As it happens, the definition of statistical relevance is from philosophy (bear with me). The property *C* is statistically relevant to *B* within *A* if and only if *P(B, A&C)* does not equal *P(B, A-C)*. The definition is then used in combination with a partitioning of *A* via a property *C* to create a model that states that if *P(B, A&C) > P(B, A)* then *C* explains *B*. It’s a model trying to define what constitutes a “good” explanation.

We can say that “copper (*C*) is statistically relevant to things that melt at 1083 degrees Celsius (*B*) within the class of metals (*A*)”. Considering the definition, we have that *P(B, A&C) = 1* (it melts at 1083 and is copper) and, given that no other metal melts at 1083 degrees, *P(B, A-C) = 0* (it melts at 1083 and is a metal that is not copper), which implies statistical relevance.

Note that property *C* in the above example partitions the reference set *A* with *(A&C)* and *(A-C)*, and *P(B, A&C) = 1 > P(B, A)* (since copper is the only metal that melts at 1083, and there are currently 86 known metals, the probability that it melts at 1083 and is metal is 1/86). Therefore, using this model of a good explanation, we can say that it melts at 1083 degrees because it is copper (or, following the language in the model, that it is copper explains why it melts at 1083).

**Correlation is not causation**

What I’ve found is that people familiar with this definition from philosophy use “*A* is statistically relevant to *B*” to mean two things: (i) *A* is related to *B* (correlated), (ii) *B* is explained by *A* (causal). The definition supports (i), but I believe they’re using it incorrectly in (ii) with the model of a good explanation in mind (which, by the way, is by a researcher named Salmon).

▸ **SUPPLIED INFORMATION**

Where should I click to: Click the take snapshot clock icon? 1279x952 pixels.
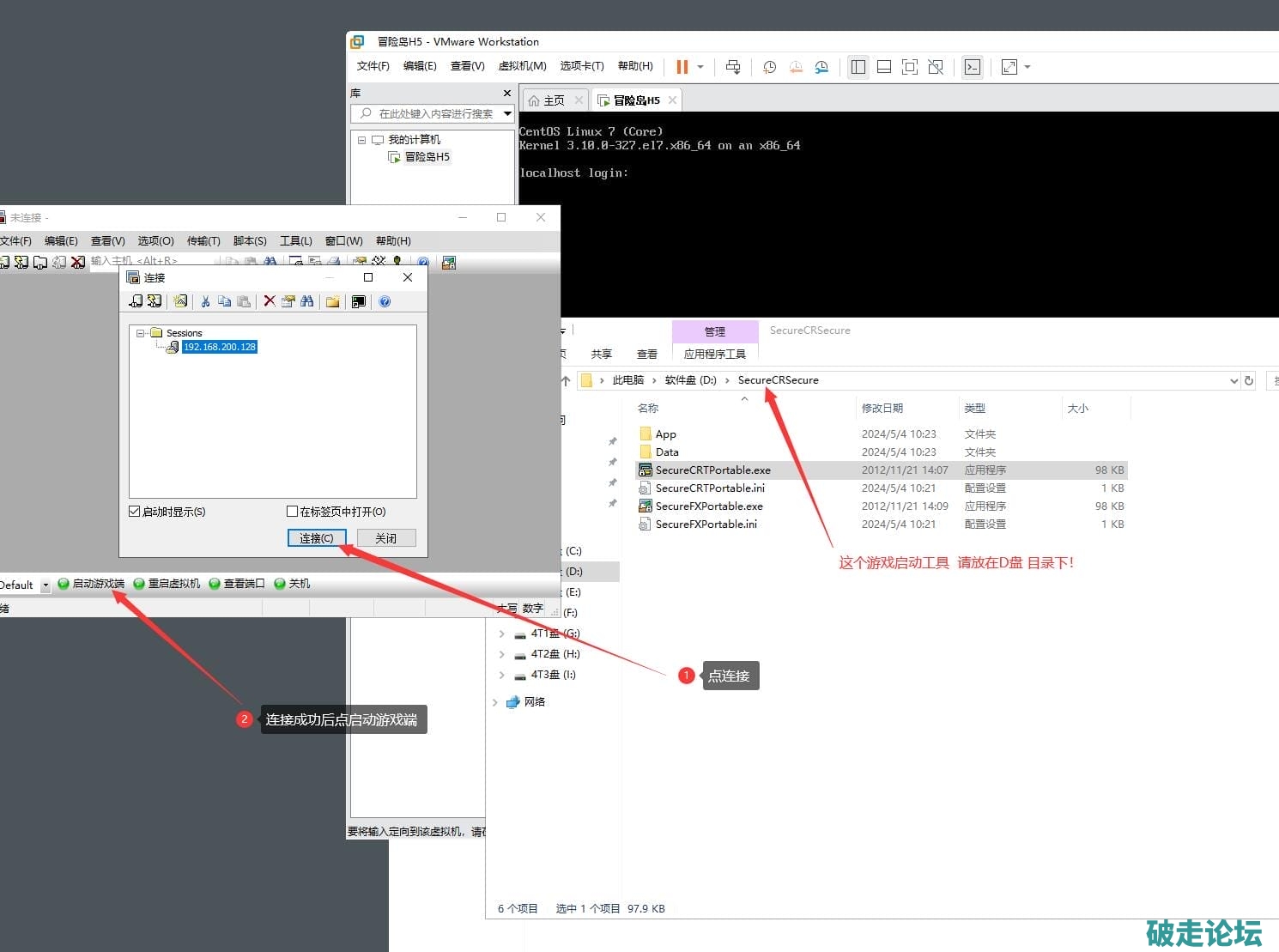[x=769, y=67]
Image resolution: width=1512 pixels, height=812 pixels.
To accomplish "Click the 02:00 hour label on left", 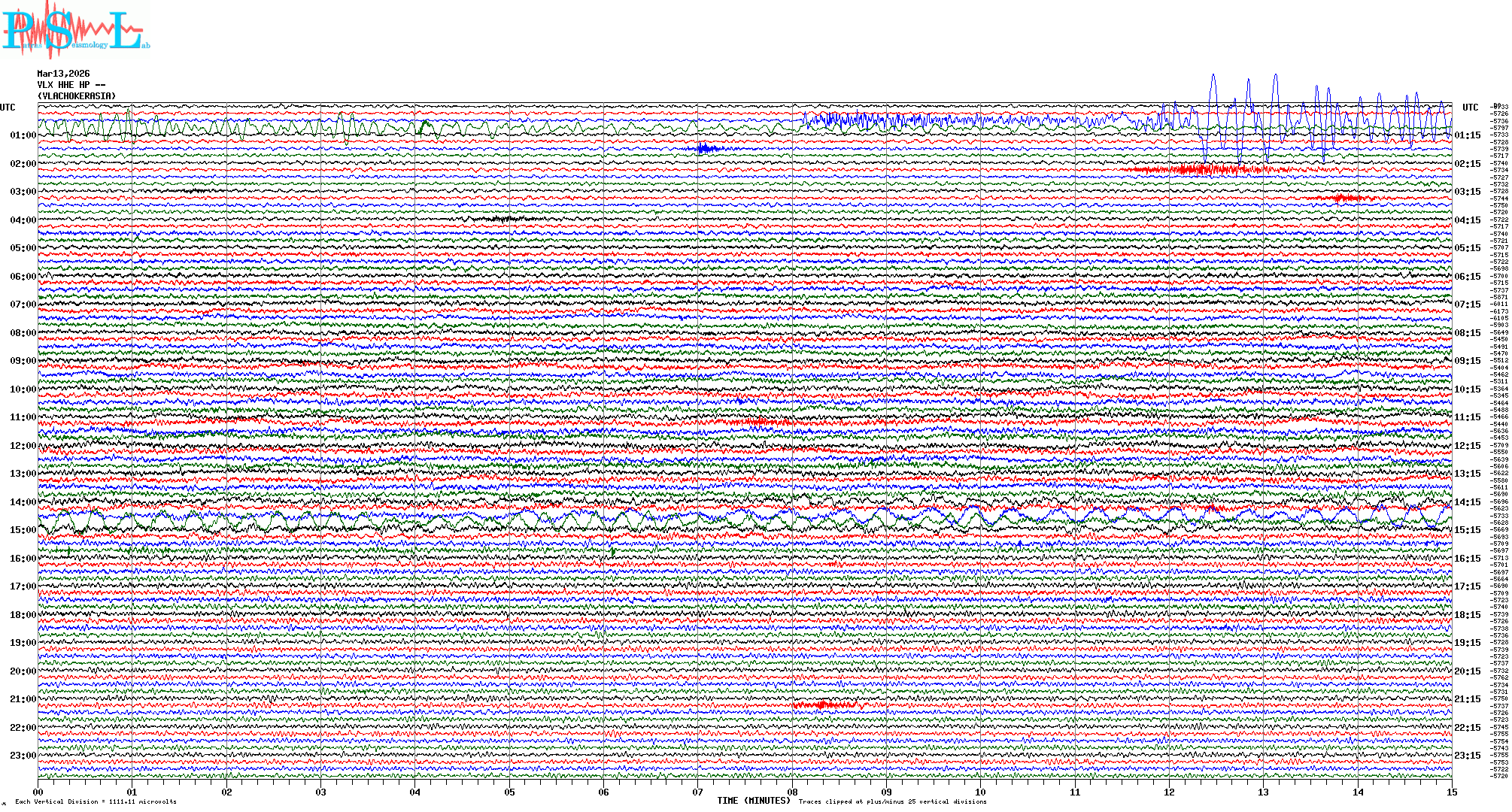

▸ **EXERCISE TASKS**
A. In the passage on statistical relevance, list each letter used in the copper example together with what it stands for in that example.
B. According to the passage on statistical relevance, who developed the model of a good explanation?
The lines above are separate material and have no connection to the passage on statistical relevance.

▸ **ANSWERS PER TASK**
A.
A: the class of metals
B: things that melt at 1083 degrees Celsius
C: copper

B. A researcher named Salmon.